**Supplied passage:**
Cant blame anyone. This is just a great recipe. For a variation, Substitute 2 tbsp Swamp Dust crawfish boil for the salt, pepper, cayenne, etc. Its GREAT. Tastes like boudain casserole. Good.


----------



## Fishin' Soldier

I am gonna cook this evening with a side of blackened redfish fromyesterday. I got cream of shrimp and package of frozen shrinp and crawfish and some jalapeno sausage. Use cream of shrimp instead of cream of chicken. I will post up the results.


----------



## Titus Bass

I am taking this dish to a New Years party tonight. Thanks for the recipe. I will give you credit.


----------



## wellconnected

Dish was incredible!!! Everything is perfect about it including the spice level. Thanks for sharing!


----------



## mastercylinder60

i tried some of this last weekend. it was excellent!


----------



## oldriver88

Made some of this last night...Awsome!!!

**Goal A:** Quote the rows from the one containing "This screenshot has width=700, height=558." down to the one containing "Looking at the screenshot, I should click(x=99, y=568).", both included.
The recipe comments have no connection to the rows that come after them.

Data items
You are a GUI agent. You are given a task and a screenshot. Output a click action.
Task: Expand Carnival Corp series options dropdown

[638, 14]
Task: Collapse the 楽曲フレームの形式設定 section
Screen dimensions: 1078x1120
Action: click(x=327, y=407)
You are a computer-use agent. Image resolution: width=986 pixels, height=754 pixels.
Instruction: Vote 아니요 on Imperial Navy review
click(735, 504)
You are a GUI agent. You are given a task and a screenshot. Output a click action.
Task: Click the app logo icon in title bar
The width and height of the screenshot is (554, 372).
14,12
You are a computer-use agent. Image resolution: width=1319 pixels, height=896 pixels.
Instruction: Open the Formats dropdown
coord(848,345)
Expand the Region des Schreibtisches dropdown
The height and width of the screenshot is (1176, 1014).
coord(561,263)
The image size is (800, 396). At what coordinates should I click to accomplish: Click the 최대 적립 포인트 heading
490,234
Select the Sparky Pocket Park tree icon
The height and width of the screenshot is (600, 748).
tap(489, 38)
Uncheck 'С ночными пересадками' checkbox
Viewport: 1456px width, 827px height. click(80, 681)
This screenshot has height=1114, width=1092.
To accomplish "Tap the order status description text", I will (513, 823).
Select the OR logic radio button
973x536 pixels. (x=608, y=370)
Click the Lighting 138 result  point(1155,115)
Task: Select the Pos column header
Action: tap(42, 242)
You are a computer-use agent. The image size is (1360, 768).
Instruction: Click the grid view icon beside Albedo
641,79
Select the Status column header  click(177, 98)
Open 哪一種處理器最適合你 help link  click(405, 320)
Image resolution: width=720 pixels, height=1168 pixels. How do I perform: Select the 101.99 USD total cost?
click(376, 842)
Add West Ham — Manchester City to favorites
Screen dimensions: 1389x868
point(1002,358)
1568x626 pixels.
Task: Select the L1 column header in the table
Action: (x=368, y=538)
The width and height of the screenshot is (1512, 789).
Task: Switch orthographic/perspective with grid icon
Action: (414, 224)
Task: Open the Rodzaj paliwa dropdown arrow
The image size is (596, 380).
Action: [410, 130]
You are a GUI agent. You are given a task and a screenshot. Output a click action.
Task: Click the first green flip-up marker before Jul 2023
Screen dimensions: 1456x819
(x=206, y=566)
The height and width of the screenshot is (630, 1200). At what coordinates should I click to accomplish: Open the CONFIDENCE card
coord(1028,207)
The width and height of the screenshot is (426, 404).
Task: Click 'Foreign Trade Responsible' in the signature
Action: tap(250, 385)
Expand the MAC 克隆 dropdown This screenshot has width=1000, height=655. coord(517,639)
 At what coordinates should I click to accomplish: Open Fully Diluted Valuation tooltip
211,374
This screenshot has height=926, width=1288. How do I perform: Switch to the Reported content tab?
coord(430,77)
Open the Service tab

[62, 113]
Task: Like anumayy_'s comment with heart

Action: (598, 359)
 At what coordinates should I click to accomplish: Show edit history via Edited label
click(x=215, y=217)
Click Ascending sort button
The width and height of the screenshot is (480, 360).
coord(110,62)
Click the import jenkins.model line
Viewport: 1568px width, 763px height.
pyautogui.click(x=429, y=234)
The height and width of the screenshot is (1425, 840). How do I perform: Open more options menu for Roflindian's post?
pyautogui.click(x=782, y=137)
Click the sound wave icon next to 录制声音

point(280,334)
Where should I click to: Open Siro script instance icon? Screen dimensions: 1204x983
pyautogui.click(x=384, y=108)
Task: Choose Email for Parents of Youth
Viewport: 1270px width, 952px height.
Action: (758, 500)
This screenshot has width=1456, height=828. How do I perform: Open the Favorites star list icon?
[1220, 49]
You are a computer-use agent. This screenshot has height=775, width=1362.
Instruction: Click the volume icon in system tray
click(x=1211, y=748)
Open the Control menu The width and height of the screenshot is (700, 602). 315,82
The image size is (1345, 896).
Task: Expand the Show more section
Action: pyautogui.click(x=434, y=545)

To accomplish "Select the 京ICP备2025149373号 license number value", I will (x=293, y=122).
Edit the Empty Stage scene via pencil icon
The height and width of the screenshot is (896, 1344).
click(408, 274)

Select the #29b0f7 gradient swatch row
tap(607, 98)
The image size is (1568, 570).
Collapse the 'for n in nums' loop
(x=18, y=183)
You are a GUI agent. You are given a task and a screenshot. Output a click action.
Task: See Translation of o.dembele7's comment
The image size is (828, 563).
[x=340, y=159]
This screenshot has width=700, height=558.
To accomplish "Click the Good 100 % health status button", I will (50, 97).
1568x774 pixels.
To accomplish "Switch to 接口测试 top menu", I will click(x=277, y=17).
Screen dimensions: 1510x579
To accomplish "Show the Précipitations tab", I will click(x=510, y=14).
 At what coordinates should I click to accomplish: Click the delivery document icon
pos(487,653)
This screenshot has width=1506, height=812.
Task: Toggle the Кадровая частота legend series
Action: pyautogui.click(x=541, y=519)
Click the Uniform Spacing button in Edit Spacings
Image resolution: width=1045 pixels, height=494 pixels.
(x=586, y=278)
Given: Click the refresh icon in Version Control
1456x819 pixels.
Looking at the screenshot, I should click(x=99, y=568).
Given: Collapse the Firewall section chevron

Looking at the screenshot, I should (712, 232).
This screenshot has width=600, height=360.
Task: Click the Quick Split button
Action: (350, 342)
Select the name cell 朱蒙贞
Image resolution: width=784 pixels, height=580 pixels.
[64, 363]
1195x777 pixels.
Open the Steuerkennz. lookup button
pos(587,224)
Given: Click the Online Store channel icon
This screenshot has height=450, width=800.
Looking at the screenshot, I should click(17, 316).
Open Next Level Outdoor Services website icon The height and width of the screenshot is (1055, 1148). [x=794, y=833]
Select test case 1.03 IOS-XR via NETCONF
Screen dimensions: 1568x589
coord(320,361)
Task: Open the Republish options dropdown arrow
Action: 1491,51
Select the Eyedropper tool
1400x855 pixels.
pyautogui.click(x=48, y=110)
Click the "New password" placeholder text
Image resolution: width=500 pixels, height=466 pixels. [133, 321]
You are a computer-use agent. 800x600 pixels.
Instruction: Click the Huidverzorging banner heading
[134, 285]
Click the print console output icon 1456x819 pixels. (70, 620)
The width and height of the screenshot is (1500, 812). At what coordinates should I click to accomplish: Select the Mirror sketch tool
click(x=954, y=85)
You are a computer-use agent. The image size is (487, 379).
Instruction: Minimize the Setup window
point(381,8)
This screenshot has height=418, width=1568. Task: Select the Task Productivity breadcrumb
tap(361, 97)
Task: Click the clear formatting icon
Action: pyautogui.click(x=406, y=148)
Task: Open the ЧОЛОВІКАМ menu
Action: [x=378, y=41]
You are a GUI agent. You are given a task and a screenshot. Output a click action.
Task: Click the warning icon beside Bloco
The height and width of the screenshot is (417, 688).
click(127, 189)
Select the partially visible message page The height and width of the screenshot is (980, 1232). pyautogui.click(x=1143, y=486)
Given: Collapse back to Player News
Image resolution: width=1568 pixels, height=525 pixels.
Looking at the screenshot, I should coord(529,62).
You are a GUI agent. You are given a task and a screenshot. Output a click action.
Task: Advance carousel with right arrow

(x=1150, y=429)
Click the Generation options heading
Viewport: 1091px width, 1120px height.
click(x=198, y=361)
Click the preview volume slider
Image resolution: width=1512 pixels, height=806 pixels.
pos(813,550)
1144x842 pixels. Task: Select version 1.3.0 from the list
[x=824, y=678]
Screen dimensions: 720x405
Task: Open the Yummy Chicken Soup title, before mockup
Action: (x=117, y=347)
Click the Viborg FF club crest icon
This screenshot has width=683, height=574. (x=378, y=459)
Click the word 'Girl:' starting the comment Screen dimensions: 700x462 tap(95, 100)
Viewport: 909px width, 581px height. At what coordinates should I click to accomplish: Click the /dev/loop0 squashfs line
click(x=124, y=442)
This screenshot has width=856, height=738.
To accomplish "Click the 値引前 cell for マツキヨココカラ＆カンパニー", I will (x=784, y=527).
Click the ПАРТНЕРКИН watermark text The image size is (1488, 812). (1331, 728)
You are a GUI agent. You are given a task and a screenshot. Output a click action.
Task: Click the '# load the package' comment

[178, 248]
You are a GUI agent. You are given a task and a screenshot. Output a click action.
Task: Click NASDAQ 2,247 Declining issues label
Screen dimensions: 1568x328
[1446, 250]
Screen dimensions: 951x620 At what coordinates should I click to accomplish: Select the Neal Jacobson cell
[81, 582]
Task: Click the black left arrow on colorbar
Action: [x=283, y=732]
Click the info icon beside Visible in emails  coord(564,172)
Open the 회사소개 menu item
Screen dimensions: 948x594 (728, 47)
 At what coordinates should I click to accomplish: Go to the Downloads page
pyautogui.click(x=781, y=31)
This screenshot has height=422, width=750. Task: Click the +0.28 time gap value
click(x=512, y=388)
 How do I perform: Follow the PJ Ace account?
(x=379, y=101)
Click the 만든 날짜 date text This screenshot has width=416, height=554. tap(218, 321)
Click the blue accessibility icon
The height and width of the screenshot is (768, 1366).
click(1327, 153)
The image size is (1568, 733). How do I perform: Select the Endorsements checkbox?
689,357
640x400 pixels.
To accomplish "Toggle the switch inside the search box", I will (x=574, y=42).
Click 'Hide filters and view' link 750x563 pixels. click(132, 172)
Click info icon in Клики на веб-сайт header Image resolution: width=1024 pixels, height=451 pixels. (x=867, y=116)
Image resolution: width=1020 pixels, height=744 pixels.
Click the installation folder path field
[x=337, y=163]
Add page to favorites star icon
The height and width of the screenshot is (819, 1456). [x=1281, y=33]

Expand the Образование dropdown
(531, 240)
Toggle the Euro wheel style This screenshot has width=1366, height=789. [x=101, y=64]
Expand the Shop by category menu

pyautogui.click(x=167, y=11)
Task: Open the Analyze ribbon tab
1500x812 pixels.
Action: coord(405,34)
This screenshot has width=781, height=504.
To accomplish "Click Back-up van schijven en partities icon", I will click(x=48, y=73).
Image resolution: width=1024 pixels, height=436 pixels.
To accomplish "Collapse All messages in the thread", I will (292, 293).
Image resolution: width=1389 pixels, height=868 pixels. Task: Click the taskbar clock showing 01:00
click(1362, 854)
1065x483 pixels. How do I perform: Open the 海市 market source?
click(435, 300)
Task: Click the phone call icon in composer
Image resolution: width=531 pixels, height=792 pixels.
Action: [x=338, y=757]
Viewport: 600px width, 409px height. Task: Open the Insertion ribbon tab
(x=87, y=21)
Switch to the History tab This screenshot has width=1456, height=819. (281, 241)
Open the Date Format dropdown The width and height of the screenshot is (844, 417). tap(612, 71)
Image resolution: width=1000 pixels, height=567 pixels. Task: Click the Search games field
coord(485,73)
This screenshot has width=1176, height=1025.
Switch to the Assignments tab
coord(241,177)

**Goal B:** In the recipe comments, what does Fishin' Soldier use in place of cream of chicken?

**Written answer A:**
This screenshot has width=700, height=558.
To accomplish "Click the Good 100 % health status button", I will (50, 97).
1568x774 pixels.
To accomplish "Switch to 接口测试 top menu", I will click(x=277, y=17).
Screen dimensions: 1510x579
To accomplish "Show the Précipitations tab", I will click(x=510, y=14).
 At what coordinates should I click to accomplish: Click the delivery document icon
pos(487,653)
This screenshot has width=1506, height=812.
Task: Toggle the Кадровая частота legend series
Action: pyautogui.click(x=541, y=519)
Click the Uniform Spacing button in Edit Spacings
Image resolution: width=1045 pixels, height=494 pixels.
(x=586, y=278)
Given: Click the refresh icon in Version Control
1456x819 pixels.
Looking at the screenshot, I should click(x=99, y=568).

**Written answer B:** Cream of shrimp.